Can I attest to meditation changing my life with absolute conviction? No, I can’t. However, I must say that I do see things differently, maybe this is simply due to me being an old guy. One comment I remember making to a friend back in the 1970s after I took the course in, the then popular, Transendental Meditation. I remember saying that when I’m driving through the city, which I did a lot for my job then, I felt that I hit more green lights than red.

I think that still describes my life today. I notice things differently, especially I have a deeper love for nature as well as humans and the human condition. Some of that probably comes from my study of Buddhism. But, rather than flipping off a driver that cuts me off, I rather send him or her some positive energy that they might experience more awareness and love for others.

I mention awareness, yes, I am more aware of my surroundings and of others. I like to notice my surroundings and the people around me. One saying I learned some years ago, “Notice what you notice”. I like to make people smile. I like to say hello to strangers and offer a smile. I like to engage check out people at the grocery store. I have found that most checkout people love it when you simply ask about their day.
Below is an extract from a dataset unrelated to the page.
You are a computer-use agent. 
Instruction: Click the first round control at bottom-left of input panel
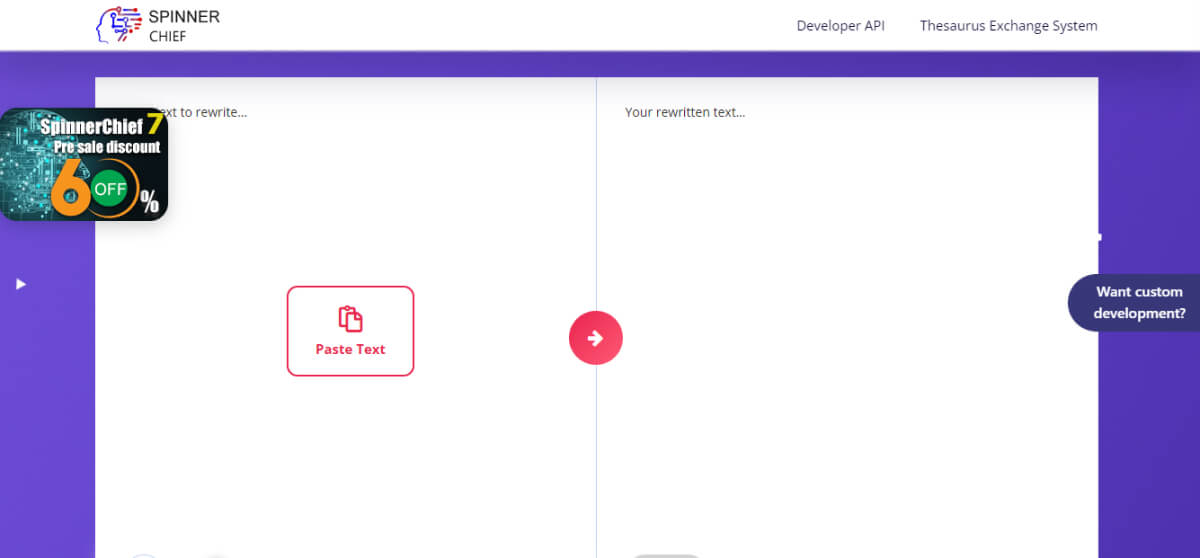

I feel if I might make one other person happy, they might do the same for someone else.

I have studied other meditation practices since my early days, mainly Buddhist practice which I do to this day both at home and at the Sangha on Sundays for a 45 minute sit. Some folks ask me how I can sit that long without fidgiting or “doing” something. I am doing something. I am being alone with myself and in that emptiness of wonderful nothingness. Time actually goes by quickly. I find now, especially after my dedicated practice, missing a day would be like a day without sunshine, without food or water, a day without any meaning.

This might be enough for now. I usually don’t write about me personally so directly but through my stories and poetry, but this was fun. More later? Carry on out there . . . and wash your hands. Peace and blessings.